Mesmo assim, a maioria das pessoas que não falam inglês serão contratadas da mesma maneira porque não temos opção, mesmo sendo um pre-requisito básico.

Exatamente isso ocorre atualmente nas empresas… contratamos funcionários que não atendem nem os mínimos pre-requisitos da função por não termos opção. E apesar disso, os salários pagos aumentam assustadoramente. Ou seja, produtividade baixa, altos custos na visão das empresas. E na visão do consumidor, preços caros e baixa qualidade.

http://economia.ig.com.br/2014-02-07/copa-do-mundo-tem-risco-de-apagao-de-mao-de-obra.html

Vergonha ver que brasileiros mal falem inglês (e mal falem português) !!!

Viajando para a China, fiquei impressionado no crescente número de pessoas que falam inglês. Já estudei mandarin por mais de um ano, por isso, eu sei o quanto é difícil para eles aprenderem inglês. Mesmo assim, eles aprendem. O inglês já faz parte do ensino fundamental na China, portanto, após a graduação, eles já falam bem inglês sem necessidade de cursinhos extras.

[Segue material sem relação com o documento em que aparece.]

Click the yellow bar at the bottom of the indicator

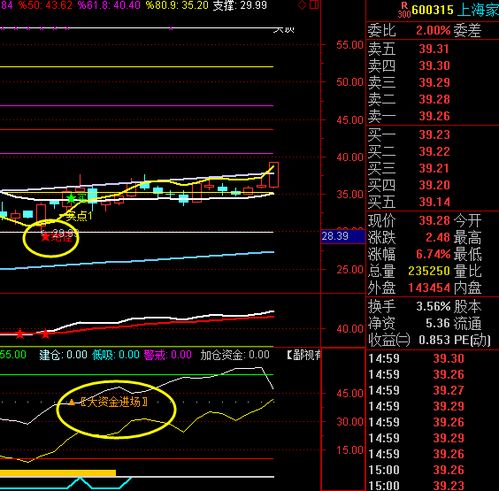[x=58, y=473]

Olhando para o Brasil, as pessoas aprendem inglês desde a infância na escola, colégio e faculdade. Mesmo estudando por mais de 10 anos, uma minoria tem condições de manter uma conversação básica com um estrangeiro. Muitos fazem cursinhos extras por vários anos, mesmo assim, pouco evoluem. Conheço pessoas que fazem curso de inglês a vida toda, mas parecem iniciantes.

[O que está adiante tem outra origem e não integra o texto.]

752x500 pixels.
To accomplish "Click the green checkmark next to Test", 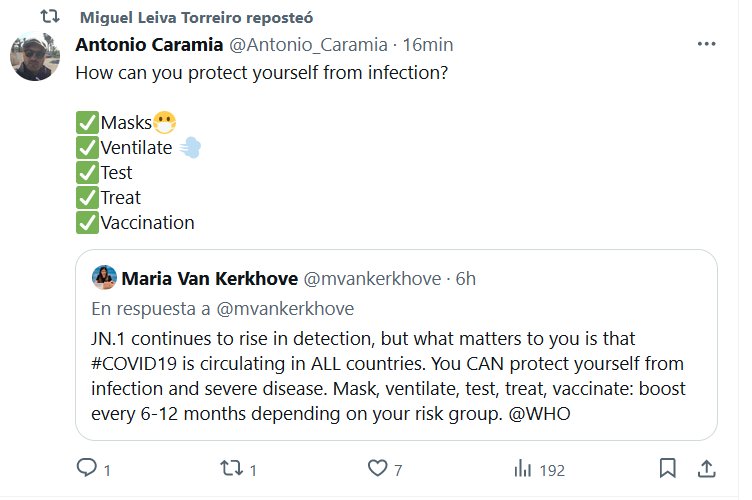I will pos(87,172).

Estive pensando a causa disso… Primeiro, nossa educação nas escolas é uma porcaria. Tanto a escola pública como muitas particulares ensinam apenas o verbo “to be” todos os anos, e os professores sempre dão um jeito do aluno passar de ano. Ou seja, nunca vi ninguém repetir de ano por não atingir a média de inglês.

Outro ponto é falta de interesse dos alunos. Inglês é muito fácil comparado com qualquer idioma e a maioria das pessoas não se esforçam. Falta interesse mesmo, ou vergonha na cara. Muitos fazem cursos de inglês porque os pais querem, mas ficam com a cabeça em outro lugar. Depois que a vida profissional começa fica mais difícil de encontrar tempo para fazer cursos e estudar.

Outro ponto é que realmente o inglês não é tão utilizado no Brasil como em outros países. O Brasil vive em uma bolha artificial… o Brasil é uma ilha…altos impostos e uma ineficiência tal que poucas empresas tem condições de exportar. Como as alíquotas de importação são altas e temos uma indústria desenvolvida, não importamos tantos produtos. Ou seja, por que aprender inglês se as empresas não precisam contatar estrangeiros??? Não conseguimos exportar e importamos pouco.